TAKDIR

721 132 9
                                    


********

"Park Shinhye."

Guru Yoo memanggil nama gadis itu untuk maju ke depan. Hari ini adalah waktunya bagi murid kelas 3 untuk melakukan konsultasi seputar pemilihan perguruan tinggi yang ingin mereka masuki. Dengan langkah malas Shinhye berjalan ke depan dan duduk berhadapan dengan wali kelasnya.

"Apa yang terjadi dengan wajahmu?"

Shinhye meraba pelan luka yang ada di sisi bibir kanannya. Meski sudah ditutupi oleh plester, tetap saja lebam kebiruan yang ada di sekitarnya terlihat dengan jelas. Beruntung kemarin ia tidak perlu ke sekolah. Jika saja sang guru melihat keadaan wajahnya kemarim yang jauh lebih parah daripada hari ini.

Tidak ingin membuat sang wali kelas khawatir, ia mencoba mengelak. "Tidak apa-apa. Hanya tidak sengaja menabrak sesuatu."

Jawabannya tentu saja tidak masuk akal. Tapi guru muda itu tahu bertanya lebih lanjut tidak akan menghasilkan apapun. Maka ia memilih tidak memperpanjang masalah dan memulai konsultasi mereka.

"Kau." Guru Yoo menunjuk pada kolom yang dibiarkan kosong oleh Shinhye. "Kau tidak menuliskan universitas yang kau inginkan di kertas ini."

"Aku tidak berminat untuk kuliah," jawab gadis itu santai.

"Park Shinhye!"

"Aku tidak akan kuliah, Ssaem." Shinhye menjawab dengan lebih tegas.

Jawaban sang murid membuat guru Yoo menarik napas dalam lalu mengeluarkannya pelan. Ia mencoba menahan emosi yang tiba-tiba datang. "Katakan alasannya. Kenapa kau tidak ingin melanjutkan ke perguruan tinggi?"

"Aku tidak punya uang."

Sekali lagi guru Yoo menarik napas dalam, menenangkan diri. Pengalamannya memang minim, tapi ia tahu bentakan dan amarah tidak akan membuat murid-murid mau mendengarkannya. Ia harus menggunakan pendekatan yang lebih lembut. Apalagi untuk tipe murid seperti yang sedang dihadapinya saat ini.

"Kita bisa mencari beasiswa untukmu Shinhye. Seonsangnim yakin akan ada banyak kesempatan beasiswa untukmu." Ia mencoba membujuk murid paling pandai di kelasnya itu.
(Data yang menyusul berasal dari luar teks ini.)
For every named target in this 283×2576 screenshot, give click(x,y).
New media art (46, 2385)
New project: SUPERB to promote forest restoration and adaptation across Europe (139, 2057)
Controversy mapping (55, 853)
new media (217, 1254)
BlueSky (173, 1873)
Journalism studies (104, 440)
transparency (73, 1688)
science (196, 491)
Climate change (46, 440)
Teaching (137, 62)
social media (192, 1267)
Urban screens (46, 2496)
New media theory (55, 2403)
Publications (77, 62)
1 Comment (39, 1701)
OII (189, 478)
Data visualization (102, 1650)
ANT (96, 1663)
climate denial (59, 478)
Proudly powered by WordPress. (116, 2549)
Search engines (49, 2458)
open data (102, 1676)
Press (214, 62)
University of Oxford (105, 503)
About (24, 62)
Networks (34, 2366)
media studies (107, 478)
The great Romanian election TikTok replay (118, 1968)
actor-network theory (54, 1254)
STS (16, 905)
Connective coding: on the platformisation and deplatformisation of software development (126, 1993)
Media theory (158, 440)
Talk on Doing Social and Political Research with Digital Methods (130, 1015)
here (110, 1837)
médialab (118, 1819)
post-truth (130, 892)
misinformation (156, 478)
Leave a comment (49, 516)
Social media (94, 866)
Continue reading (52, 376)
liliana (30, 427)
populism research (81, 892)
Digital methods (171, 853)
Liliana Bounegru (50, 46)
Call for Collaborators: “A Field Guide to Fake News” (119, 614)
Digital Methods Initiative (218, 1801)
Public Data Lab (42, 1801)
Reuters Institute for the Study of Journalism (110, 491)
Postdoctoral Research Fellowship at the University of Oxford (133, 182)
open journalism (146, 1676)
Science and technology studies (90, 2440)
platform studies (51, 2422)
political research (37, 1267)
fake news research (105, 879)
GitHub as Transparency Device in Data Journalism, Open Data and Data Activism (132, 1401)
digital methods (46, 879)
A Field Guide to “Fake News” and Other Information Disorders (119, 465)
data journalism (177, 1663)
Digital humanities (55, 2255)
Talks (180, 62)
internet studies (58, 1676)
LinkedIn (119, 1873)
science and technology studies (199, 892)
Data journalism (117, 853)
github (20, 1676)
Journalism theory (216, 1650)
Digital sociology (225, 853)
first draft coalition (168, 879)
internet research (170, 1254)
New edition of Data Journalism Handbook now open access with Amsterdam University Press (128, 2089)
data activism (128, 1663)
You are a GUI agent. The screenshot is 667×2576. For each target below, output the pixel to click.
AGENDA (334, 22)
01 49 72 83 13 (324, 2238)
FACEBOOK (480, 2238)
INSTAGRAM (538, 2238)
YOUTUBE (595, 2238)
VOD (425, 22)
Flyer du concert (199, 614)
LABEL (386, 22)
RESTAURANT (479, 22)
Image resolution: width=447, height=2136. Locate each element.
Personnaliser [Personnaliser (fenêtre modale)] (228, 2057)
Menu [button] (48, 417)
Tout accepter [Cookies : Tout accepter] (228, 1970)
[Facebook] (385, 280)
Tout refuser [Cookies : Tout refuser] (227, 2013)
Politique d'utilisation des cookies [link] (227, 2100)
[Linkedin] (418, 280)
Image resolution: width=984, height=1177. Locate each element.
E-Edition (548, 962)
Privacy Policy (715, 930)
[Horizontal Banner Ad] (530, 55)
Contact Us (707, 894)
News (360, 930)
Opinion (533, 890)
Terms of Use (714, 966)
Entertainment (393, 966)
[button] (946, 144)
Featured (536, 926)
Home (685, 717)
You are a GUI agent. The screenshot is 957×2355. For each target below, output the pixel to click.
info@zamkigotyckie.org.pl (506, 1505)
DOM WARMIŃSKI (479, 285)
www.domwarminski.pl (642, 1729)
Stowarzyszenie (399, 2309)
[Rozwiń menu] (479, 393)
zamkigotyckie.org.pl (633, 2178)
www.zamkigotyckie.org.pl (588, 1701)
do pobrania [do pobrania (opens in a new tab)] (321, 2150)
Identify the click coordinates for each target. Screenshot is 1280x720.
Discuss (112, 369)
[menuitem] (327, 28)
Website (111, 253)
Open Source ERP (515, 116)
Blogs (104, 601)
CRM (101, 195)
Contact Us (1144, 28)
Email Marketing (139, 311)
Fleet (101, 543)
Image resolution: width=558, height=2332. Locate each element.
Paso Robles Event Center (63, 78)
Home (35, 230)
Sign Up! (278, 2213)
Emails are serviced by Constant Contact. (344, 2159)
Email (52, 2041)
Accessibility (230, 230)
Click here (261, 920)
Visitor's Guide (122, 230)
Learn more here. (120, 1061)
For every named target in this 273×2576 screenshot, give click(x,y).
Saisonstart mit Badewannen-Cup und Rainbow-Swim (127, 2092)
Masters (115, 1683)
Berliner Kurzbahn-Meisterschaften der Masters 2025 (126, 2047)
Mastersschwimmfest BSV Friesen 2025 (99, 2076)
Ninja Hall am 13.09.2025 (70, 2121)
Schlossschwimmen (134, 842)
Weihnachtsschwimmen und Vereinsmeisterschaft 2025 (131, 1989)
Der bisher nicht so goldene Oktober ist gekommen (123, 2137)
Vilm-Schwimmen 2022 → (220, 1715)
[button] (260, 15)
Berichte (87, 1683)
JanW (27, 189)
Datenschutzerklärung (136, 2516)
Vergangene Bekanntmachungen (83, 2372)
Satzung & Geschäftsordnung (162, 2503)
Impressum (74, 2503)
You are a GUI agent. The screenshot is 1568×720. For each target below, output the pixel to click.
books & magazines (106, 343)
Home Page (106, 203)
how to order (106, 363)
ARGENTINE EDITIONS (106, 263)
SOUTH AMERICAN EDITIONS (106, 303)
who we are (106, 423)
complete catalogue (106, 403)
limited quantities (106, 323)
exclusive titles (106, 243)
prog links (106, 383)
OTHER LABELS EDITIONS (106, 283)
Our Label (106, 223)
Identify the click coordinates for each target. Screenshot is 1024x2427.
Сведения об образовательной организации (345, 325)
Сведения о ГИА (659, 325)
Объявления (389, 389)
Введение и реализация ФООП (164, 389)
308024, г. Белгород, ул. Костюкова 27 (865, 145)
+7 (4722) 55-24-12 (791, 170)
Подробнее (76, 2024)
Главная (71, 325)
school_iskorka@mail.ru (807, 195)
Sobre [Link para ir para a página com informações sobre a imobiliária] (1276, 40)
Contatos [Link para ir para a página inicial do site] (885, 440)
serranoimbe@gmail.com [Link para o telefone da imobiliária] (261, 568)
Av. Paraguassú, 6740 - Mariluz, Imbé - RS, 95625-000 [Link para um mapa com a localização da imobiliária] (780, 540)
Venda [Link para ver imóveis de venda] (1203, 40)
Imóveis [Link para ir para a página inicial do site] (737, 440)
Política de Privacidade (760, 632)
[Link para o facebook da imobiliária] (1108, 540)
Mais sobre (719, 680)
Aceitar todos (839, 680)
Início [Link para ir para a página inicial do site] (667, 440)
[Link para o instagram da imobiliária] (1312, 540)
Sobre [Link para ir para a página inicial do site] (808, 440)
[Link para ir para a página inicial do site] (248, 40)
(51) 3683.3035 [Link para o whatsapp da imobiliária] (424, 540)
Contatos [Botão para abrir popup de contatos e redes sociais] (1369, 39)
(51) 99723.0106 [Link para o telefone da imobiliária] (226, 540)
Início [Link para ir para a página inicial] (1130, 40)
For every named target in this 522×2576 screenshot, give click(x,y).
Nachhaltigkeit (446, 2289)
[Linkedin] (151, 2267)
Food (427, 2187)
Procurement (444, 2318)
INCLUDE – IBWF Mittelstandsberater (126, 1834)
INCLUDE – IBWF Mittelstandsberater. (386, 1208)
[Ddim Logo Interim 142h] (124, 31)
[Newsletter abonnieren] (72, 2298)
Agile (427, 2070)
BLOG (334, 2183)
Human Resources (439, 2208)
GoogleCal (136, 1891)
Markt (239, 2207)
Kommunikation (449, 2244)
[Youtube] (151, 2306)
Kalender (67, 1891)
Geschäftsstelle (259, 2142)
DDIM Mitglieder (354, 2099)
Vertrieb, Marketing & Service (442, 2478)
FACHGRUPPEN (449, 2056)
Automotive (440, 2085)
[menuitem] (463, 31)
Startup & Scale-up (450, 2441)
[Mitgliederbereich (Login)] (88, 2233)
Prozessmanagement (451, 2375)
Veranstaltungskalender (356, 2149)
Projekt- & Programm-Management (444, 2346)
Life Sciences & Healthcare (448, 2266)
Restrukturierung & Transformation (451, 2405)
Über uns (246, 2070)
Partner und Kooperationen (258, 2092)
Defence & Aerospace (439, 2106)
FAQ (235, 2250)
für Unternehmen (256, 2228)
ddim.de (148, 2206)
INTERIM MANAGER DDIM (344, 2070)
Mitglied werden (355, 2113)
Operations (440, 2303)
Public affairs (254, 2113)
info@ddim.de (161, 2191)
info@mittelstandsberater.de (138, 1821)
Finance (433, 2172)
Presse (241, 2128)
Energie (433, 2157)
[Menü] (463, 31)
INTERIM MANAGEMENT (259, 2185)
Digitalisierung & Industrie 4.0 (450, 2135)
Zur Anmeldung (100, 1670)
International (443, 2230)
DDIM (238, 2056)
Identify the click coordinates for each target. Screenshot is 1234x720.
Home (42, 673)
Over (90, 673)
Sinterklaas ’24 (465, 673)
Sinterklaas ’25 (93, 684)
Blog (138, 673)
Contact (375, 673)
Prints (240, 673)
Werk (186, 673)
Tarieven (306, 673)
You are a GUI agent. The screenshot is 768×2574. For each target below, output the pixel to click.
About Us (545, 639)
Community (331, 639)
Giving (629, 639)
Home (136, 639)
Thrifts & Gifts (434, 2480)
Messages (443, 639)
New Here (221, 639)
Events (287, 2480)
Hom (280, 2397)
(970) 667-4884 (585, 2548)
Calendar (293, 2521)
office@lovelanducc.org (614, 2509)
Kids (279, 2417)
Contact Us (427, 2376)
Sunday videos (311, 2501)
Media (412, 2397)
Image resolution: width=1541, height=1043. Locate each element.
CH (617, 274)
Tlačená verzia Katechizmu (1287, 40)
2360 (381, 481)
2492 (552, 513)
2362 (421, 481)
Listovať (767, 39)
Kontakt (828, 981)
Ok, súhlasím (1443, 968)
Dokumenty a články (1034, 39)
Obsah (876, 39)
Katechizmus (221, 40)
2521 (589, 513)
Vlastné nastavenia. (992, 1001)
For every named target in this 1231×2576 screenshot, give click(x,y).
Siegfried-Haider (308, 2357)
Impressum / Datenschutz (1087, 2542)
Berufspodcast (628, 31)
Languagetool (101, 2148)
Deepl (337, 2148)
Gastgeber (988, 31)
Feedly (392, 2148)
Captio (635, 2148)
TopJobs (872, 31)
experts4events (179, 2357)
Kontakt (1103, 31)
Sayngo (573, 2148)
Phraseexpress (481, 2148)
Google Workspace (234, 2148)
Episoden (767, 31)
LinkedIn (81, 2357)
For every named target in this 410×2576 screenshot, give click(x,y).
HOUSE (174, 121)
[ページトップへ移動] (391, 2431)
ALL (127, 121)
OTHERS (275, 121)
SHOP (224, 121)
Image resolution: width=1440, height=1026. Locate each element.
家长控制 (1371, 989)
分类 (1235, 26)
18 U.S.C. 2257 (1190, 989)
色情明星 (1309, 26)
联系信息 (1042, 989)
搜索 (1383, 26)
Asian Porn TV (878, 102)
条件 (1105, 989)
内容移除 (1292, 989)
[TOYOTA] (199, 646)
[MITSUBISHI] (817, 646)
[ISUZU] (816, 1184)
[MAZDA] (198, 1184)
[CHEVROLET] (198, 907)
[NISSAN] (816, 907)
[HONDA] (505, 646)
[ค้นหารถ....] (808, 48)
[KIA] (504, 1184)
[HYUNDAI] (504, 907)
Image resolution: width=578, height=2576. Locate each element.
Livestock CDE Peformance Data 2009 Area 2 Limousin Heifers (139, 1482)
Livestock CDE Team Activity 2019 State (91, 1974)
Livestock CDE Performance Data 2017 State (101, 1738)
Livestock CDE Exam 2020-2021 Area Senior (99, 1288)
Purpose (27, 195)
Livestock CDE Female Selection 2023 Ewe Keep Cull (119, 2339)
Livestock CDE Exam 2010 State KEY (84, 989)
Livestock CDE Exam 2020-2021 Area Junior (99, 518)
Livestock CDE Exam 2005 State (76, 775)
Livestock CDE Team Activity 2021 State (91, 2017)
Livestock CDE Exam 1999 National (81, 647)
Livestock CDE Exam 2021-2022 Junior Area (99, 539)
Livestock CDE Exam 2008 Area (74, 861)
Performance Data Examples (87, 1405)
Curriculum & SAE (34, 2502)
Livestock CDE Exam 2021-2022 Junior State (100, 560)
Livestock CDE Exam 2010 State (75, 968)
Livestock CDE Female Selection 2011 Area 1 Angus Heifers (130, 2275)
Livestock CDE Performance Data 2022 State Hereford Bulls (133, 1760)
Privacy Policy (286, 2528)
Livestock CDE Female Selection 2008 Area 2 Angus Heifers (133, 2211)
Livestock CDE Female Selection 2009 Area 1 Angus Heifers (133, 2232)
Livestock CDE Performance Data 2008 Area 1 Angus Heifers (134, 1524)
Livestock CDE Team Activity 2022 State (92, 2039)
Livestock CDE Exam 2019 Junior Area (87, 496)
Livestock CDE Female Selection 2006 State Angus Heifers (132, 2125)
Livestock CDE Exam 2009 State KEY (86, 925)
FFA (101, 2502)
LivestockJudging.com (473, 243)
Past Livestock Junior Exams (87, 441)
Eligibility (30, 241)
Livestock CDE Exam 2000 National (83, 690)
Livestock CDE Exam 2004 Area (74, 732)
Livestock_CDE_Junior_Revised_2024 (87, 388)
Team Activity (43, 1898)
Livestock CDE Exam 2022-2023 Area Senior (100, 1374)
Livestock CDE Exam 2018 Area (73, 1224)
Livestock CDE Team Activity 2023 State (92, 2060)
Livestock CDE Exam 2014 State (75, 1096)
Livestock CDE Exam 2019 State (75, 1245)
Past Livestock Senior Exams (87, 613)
Keadaan ekonomi keluarga Shinhye memang tidak baik, tapi gadis itu bisa mendapatkan beasiswa untuk kuliah, sama seperti beasiswa yang ia dapatkan di sekolah ini. Bagi murid dengan tingkat kecerdasan seperti Shinhye, sangat sayang rasanya jika tidak melanjutkan pendidikannya.

"Ibu akan mencoba mencarikan beasiswa untukmu. Jadi....--"

"Tidak perlu," potong Shinhye cepat. Ia mencoba memberikan senyum terbaiknya.

Gadis muda itu tahu betapa sang wali kelas sangat memperhatikannya, tapi ia sudah kukuh pada pendiriannya untuk tidak melanjut ke perguruan tinggi.

"Meski aku mendapat beasiswa, tapi aku masih harus membiayai hidupku. Daripada harus menghabiskan uang untuk biaya yang lain, lebih baik aku bekerja."

Guru Yoo lagi-lagi mengembuskan napas pelan. Kata-kata Shinhye barusan tidak bisa dia bantah lagi. "Baiklah. Kalau begitu kau boleh kembali ke tempatmu."

Shinhye menunduk hormat lalu kembali ke tempat duduknya lagi. Ia tahu wali kelasnya pasti merasa kecewa dengan keputusan yang dia buat.

Sesungguhnya dirinya sendiri pun merasakan kekecewaan yang mungkin jauh lebih besar lagi. Tapi apa mau dikata? Dia lahir bukan dari keluarga kaya raya yang bisa mewujudkan setiap impian dan cita.

Ia tentu saja merasa iri dengan mereka yang lahir dari orangtua berkecukupan. Sebut saja Park Boyoung, teman sekelasnya yang baru saja memulai sesi konsultasinya. Shinhye berani menjamin, ke mana pun gadis bertubuh mungil itu ingin melanjutkan kuliah, orangtuanya pasti akan mampu membiayai.